- What the task requires -
Repeat the stretch of entries below from the line with "You are a GUI" through the line with "Task: Show the Delegate leaderboard tab". Include both ends and add nothing.

START Dataset entries

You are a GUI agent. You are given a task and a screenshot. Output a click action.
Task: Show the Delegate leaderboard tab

END Dataset entries
START Dataset entries

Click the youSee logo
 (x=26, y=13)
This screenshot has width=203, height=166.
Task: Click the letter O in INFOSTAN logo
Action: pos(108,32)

END Dataset entries
START Dataset entries

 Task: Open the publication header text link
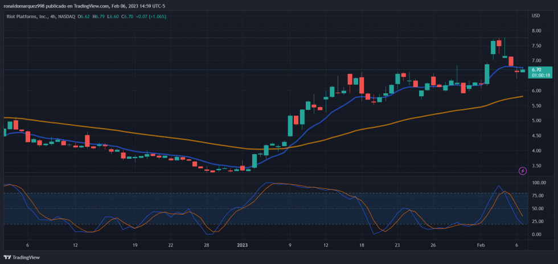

END Dataset entries

- Solution to this task -
You are a GUI agent. You are given a task and a screenshot. Output a click action.
Task: Show the Delegate leaderboard tab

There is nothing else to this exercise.